The heat hit him first—a wall of warmth that made him glad he'd left his heavier cloak behind. Then the chaos. Henrik stood at the main anvil, working a piece of glowing metal with quick, precise strikes. His massive arms moved in that rhythm Grog had come to recognize—decades of practice made instinct, every blow landing exactly where intended.
Beside him, at a smaller anvil, a boy worked.
Young. Fourteen, maybe fifteen. Thin in the way of people who hadn't finished growing yet—all elbows and knees, with a gangly frame that promised more size to come. Dark hair, cut short and practical, plastered to his forehead with sweat. His face was young but serious, the kind of seriousness that came from things he didn't talk about.
His arms were wiry, his strikes tentative—each one landing, but without the conviction of someone who trusted himself. He held the hammer like it was still getting used to him.
Henrik glanced up as Grog entered.
"Good. You're here." He gestured at the boy with his hammer. "This is Ben. My apprentice. He's going to help with your project."
Grog raised an eyebrow.
Ben looked up. His eyes were dark, serious, and slightly terrified. He nodded once—a quick, nervous jerk of his head—then quickly looked back at his work, hammer striking the metal with renewed urgency.
"He's good," Henrik said. "Better than he knows. Needs confidence." He shouted at the boy: "Straighter strikes, Ben! You're leaving divots! The metal feels every mistake!"
Ben jumped. Adjusted. His next strike was marginally better.
Grog watched.
---
Henrik set down his hammer. Wiped his hands on his leather apron.
"Come see."
He led Grog to the table where the sword pieces lay. They were arranged differently now—more organized, each piece tagged with small markers made of bone. Henrik had been busy.
"I've been thinking," Henrik said, picking up one of the fragments. "The metal fights me because it doesn't understand what I'm doing. It thinks I'm attacking it." He turned the piece over in his thick fingers. "So I need to convince it otherwise."
Grog waited.
"I'm going to let Ben work on it. Small pieces. Gentle work." Henrik shrugged his massive shoulders. "He's not strong enough to force anything. The metal won't feel threatened.

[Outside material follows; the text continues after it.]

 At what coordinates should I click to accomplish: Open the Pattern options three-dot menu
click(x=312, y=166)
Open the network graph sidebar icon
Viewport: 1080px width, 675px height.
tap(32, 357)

Maybe it'll accept changes from him that it won't from me."
Grog looked at the boy.
Ben was still hammering, still tentative, still missing the rhythm. But there was something in the way he held himself—a patience, a willingness to learn, a determination that went beyond simple obedience. He made a mistake, frowned, adjusted, tried again.
"You trust him?"
Henrik snorted. "Trust him with my life." He lowered his voice, watching the boy work. "He's clumsy, not stupid. Clumsy can be fixed. Stupid can't." He paused. "Besides, the metal already likes him. Watch."
He called out: "Ben! Come here."
The boy set down his hammer carefully—aligned it just so on the workbench—and approached. His eyes flicked to Grog, then away. Nervous.
Henrik handed him the sword fragment. "Hold this."
Ben took it. His thin fingers wrapped around the dark metal.
The fragment pulsed.
Grog saw it clearly—a warm glow that spread from the metal into Ben's hand, traveling up his arm like liquid light. The boy's eyes went wide.
"It's warm," he whispered. "Really warm. Like—" He stopped, searching for words. "Like it's alive."
Henrik grinned. It was a fierce expression, full of pride and satisfaction.
"See? The metal doesn't fight him. It accepts him." He clapped Ben on the shoulder—a blow that would have sent most people flying. The boy staggered but held his ground. "You'll work on this piece. Slow. Gentle. Show it what we want. Let it learn to trust you."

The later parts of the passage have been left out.